Guadalajara

El Espejo: Molino de Trigo de la Hacienda de Oblatos, fuente de leyendas tapatías

Las ruinas de una antigua edificación con orígenes que se remontan a la primera mitad del Siglo XIX, situada al oriente de Guadalajara, han inspirado una serie de relatos y leyendas.

La construcción, deteriorada por el paso del tiempo y el abandono, persiste a unos metros del cruce de las avenidas Plutarco Elías Calles y José María Iglesias, en el barranco en donde hace años estuvo la cascada del Arroyo de San Andrés, cuyas aguas en la actualidad corren entubadas debajo de la zona.

Se trata del molino de trigo de la Hacienda de Oblatos. No se tiene con certeza la fecha en la que fue realizado, pero se sabe que en 1841 ya existía, por lo que su antigüedad es de más de 175 años.

CASA DE DUENDES Y REUNIÓN DE BRUJAS

El profesor e historiador Víctor Sánchez Ramírez ha recabado información cartográfica, documental y testimonial en torno a lo que fue la Hacienda de Oblatos, incluidos mitos y leyendas que involucran al vetusto molino de trigo.

Uno de ellos versa en torno a que el lugar era punto de aquelarre o reunión de brujas; otros lo señalan como casa de duendes que deambulaban luego del atardecer y sorprendían a los niños que andaban alejados de sus casas, a quienes rasguñaban en la cara si no les daban algún dulce o juguete.

Uno de estos relatos, contados por personas de la tercera edad, es conocido como El duende del Zalate, que da fe de la existencia de un duendecillo que vagaba por los caminos de la zona y hacía tropelías, al grado de que la gente fue a pedirle consejo al padre del templo de San Eugenio.

El caso quedó un tanto en el olvido, hasta que una mañana apareció muerto el duende, tras haber consumido carne envenenada que los vecinos habían colocado para acabar con una plaga de gatos en celo que entonces no los dejaban dormir. Tras el hallazgo de los restos del sobrenatural ser, varios comprendieron por qué en la noche se escucharon horribles maullidos y gruñidos que en un principio habían atribuido a los felinos.

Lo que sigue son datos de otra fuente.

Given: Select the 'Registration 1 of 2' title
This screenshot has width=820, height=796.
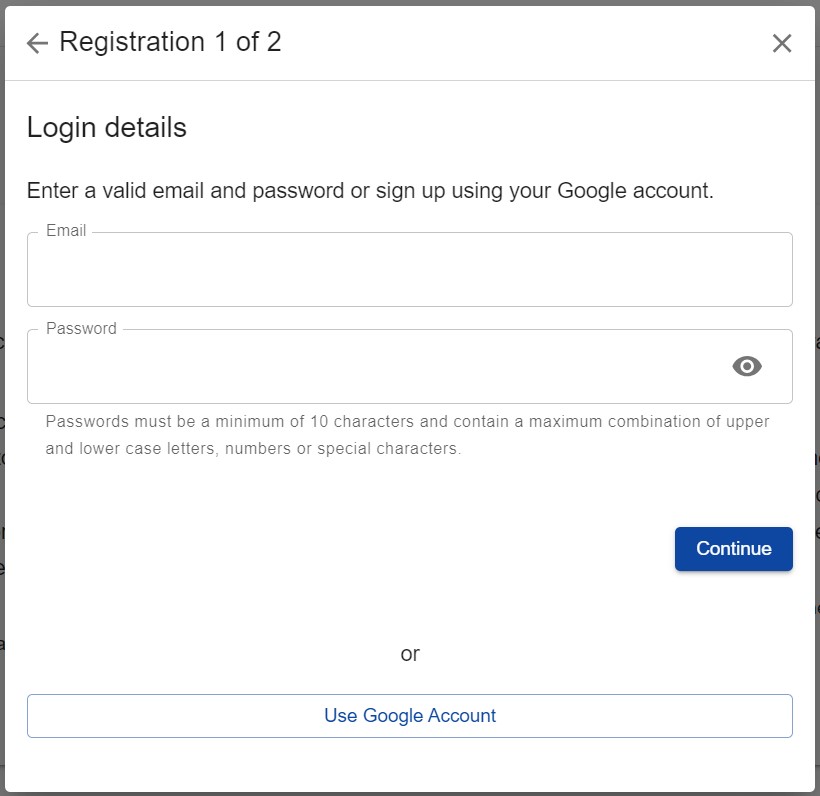Looking at the screenshot, I should (170, 42).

Dice la leyenda que el cadáver del duende fue echado, con discreción, a las aguas del Arroyo de San Andrés.

BENITO JUÁREZ Y LOS TÚNELES

Otro de los míticos relatos en torno a la antigua edificación cuenta que hacia 1857, cuando el presidente Juárez vino a Guadalajara durante la crisis constitucional, se ocultó en una finca del oriente, específicamente en el molino de trigo de la Hacienda de Oblatos, y que por ello, la figura del Benemérito de las Américas suele aparecerse ahí.

De lo que sí existen datos fehacientes es que en el casco de la hacienda, hoy convertido en centro cultural, había una serie de túneles, uno de los cuales conducía a La Barranca de Oblatos, otro a un punto cercano a donde ahora está una plaza comercial y uno más hacia el Molino de Trigo. De este último túnel, aún persisten vestigios.